Engineering is about tradeoffs—performance versus cost, proprietary versus open-source, efficiency versus flexibility. These dichotomies apply as much to data center computing technologies as anything else, from the infrastructure to the interconnects that stitch the data center together.

There are two competing philosophies that persist: integration versus modularity. Integration, often proprietary, has unique benefits and challenges compared to producing a functioning system with modules from different vendors.

Open-source collaboration, on the other hand, enables shared technological innovation at the risk of cutting into profitable, licensable patents. Technology companies have traditionally fallen on either side of that philosophical divide.

CXL Bridges the Gap

Compute Express Link (CXL), a data protocol created by the CXL Consortium, attempts to bridge the gap between the integration approach and open-source collaboration. By providing an open-standard cache-coherent link between processors, memory buffers, and accelerators, CXL enables data center fabrics comprised of interoperable elements from different vendors to freely share resources to tackle tough computational problems.
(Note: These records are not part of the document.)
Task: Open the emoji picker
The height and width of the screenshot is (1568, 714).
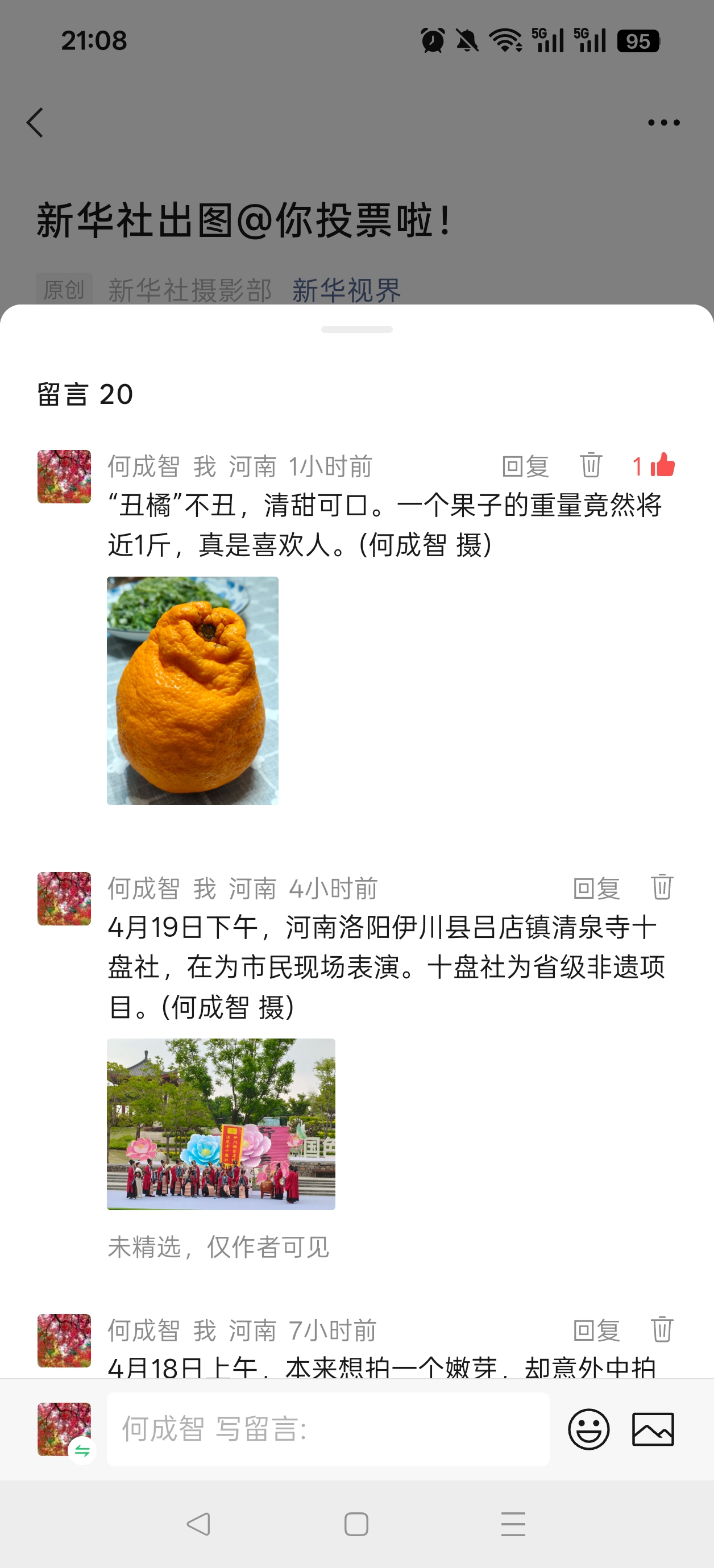Action: [x=588, y=1429]
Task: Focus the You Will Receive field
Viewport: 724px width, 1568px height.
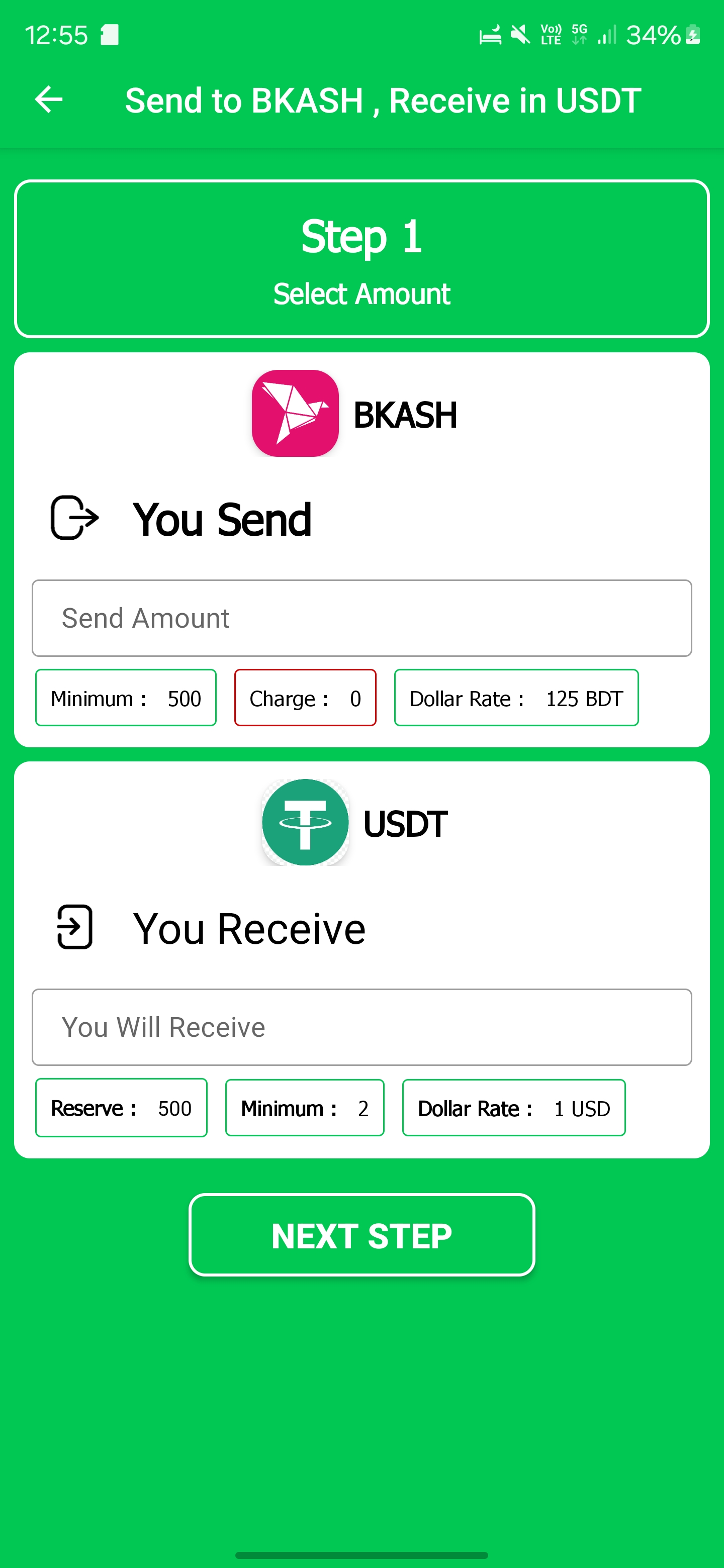Action: [x=361, y=1027]
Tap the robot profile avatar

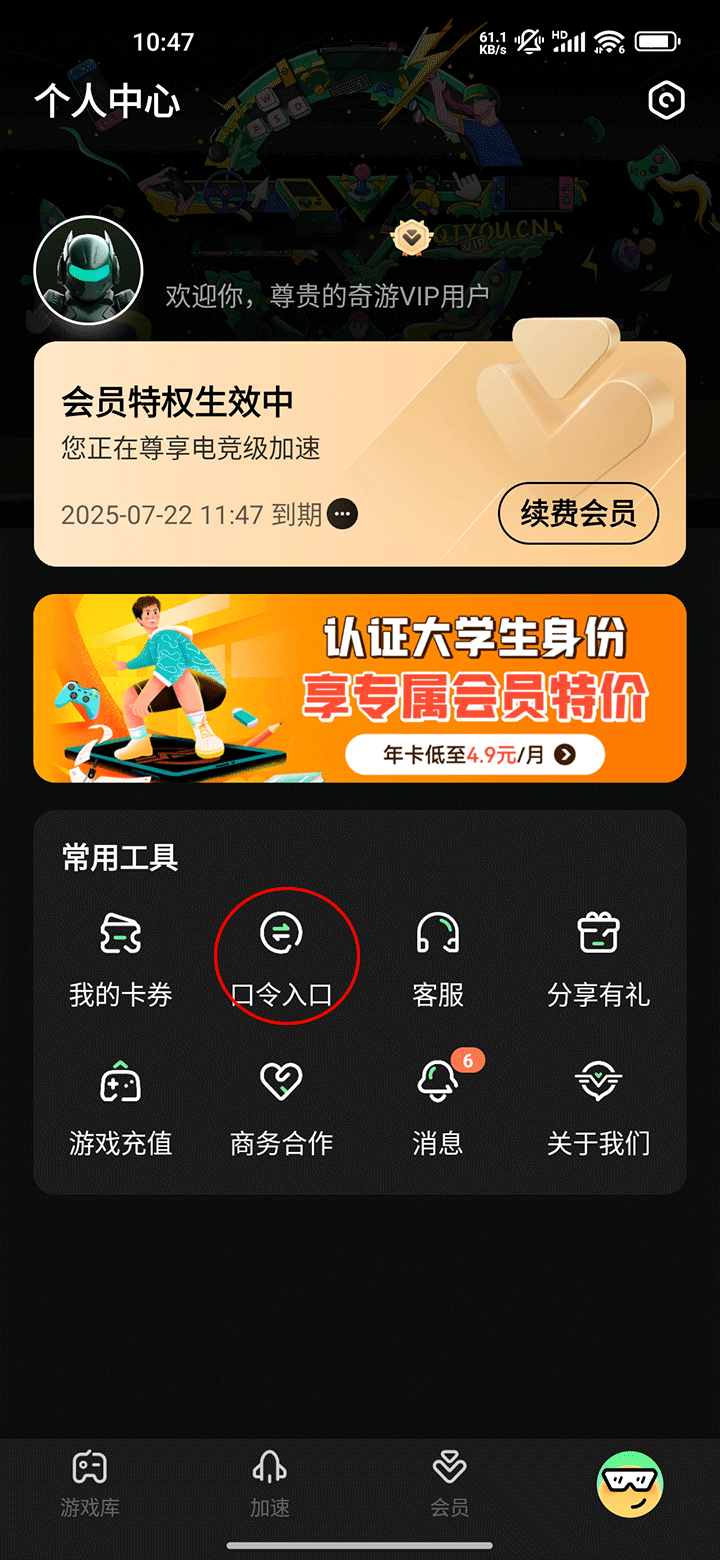point(88,270)
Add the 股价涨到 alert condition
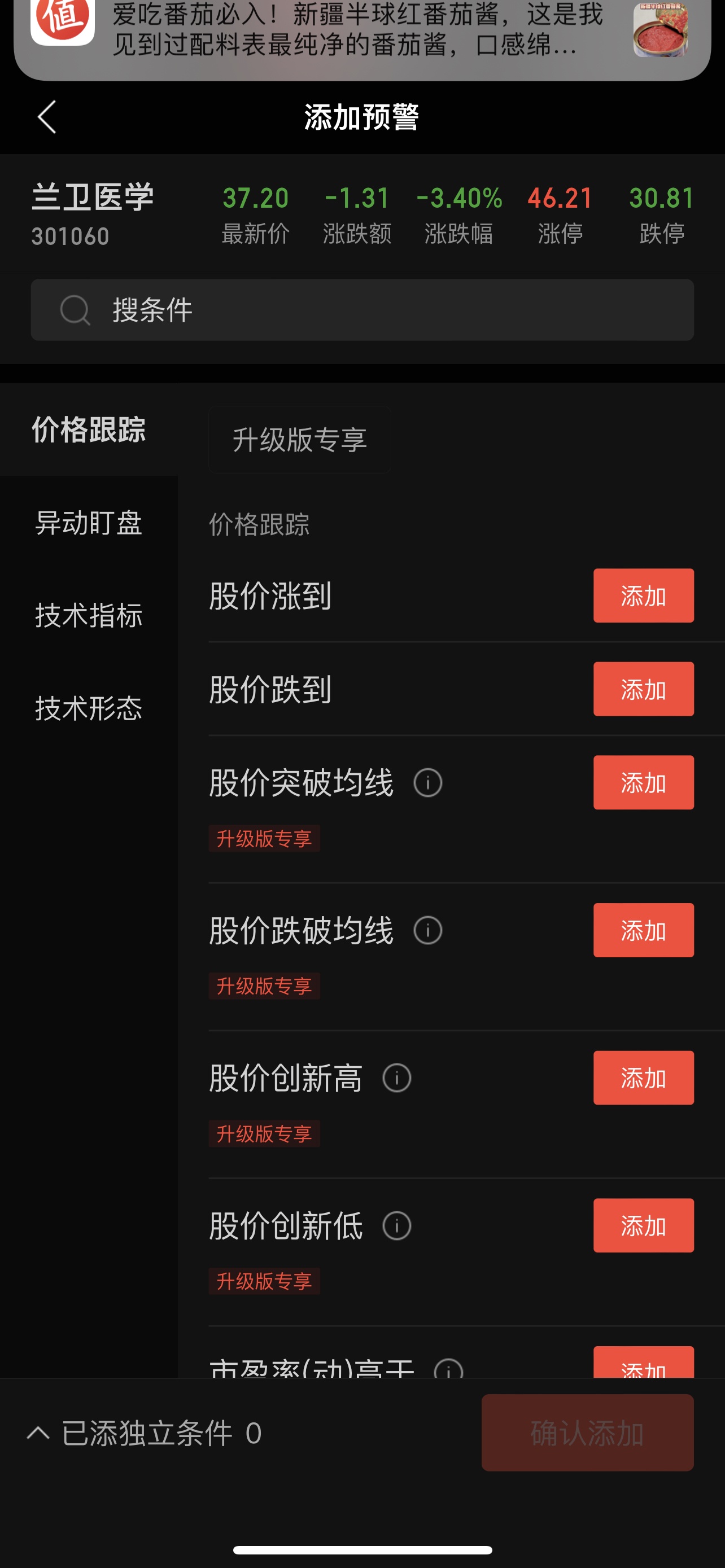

The protocol enables resource-sharing for efficient processing of the petabytes of data generated by emerging, processing-intensive technologies. If CXL becomes the industry standard, it will change how data centers enable emerging technologies such as automated intelligence, machine learning, edge computing, and many others.

What is CXL?

CXL is a relatively new interface technology that uses the physical electrical layer of Peripheral Component Interconnect Express (PCIe), but it features its own unique link and transfer layer protocols. CXL accomplishes this by taking advantage of Alternate Protocol Negotiation, a feature introduced in PCIe 5.0.

The new protocols provide high-bandwidth, low-latency links for computational accelerators and memory buffers. CXL is, in a way, a subgenre or an upgrade to PCIe tailored to high-performance computing applications. CXL links facilitate resource pooling between a CPU and specialized endpoint hardware for process-specific workloads while using the same familiar form factors of PCIe devices. 

The CXL Consortium is an industry-backed open standards development group that consists of dozens of member companies from across the technology industry. Members include the biggest names in the semiconductor, memory, data center networking, and test and measurement industries. Like similar standards bodies such as the PCI-SIG and USB-IF, the member companies of the CXL Consortium are invested in defining an interface that enables hosts and endpoint devices to work together seamlessly.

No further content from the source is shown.